The NAM has joined the newly created Sugar Policy Alliance, a broad coalition of industry, farm, food and consumer groups and companies who believe that current U.S. sugar policy makes food more expensive, costs jobs — thousands of manufacturing jobs included — and encourages economy-throttling protectionism. The foundation of that policy is limits on the amount of sugar that can be imported, creating artificial shortages that push up price. From the news release announcing the new alliance:
“Current sugar policy costs good jobs for American workers, hampers our export opportunities and hurts consumers while eroding American farmers’ long- term competitiveness,” said Bill Reinsch, President of the National Foreign Trade Council, a member of the Sugar Policy Alliance. Current sugar policy, which relies on government-regulated price floors, marketing quotas, and import restrictions, prevents the sugar market from operating efficiently. According to the Congressional Budget Office, the program will cost American taxpayers at least $1.3 billion over the next ten years. The economic distortion caused by the current sugar program is estimated to be as much as $1.9 billion a year by the Government Accountability Office.

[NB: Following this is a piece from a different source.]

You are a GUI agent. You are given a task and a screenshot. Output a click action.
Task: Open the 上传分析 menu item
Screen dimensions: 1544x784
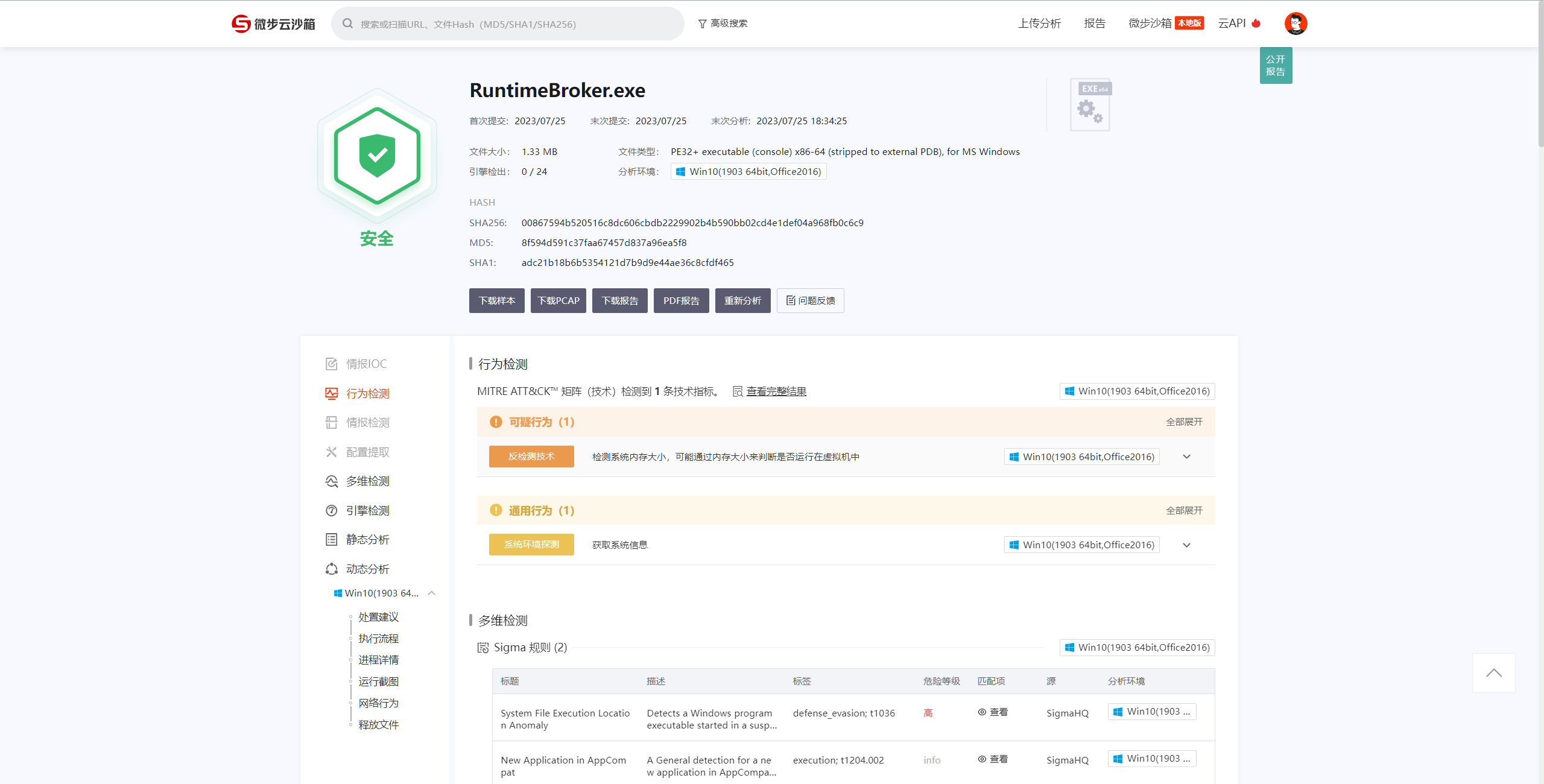tap(1039, 24)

Senator Richard Durbin, D-IL, is leading the effort in Congress to bring sugar reform to the next Farm Bill; Chicago-based confectionary businesses and their jobs have been killed by high-price sugar.
Sugar interests nearly blocked the Central American Free Trade Agreements (CAFTA). Thank goodness they failed. In 2006, the year after CAFTA’s enactment, U.S. exports to the four countries that had implemented CAFTA jumped 18 percent over 2005. The U.S. trade surplus was $1 billion, compared to the $1.2 deficit in 2005. (Statement from Commerce Secretary Gutierrez here.)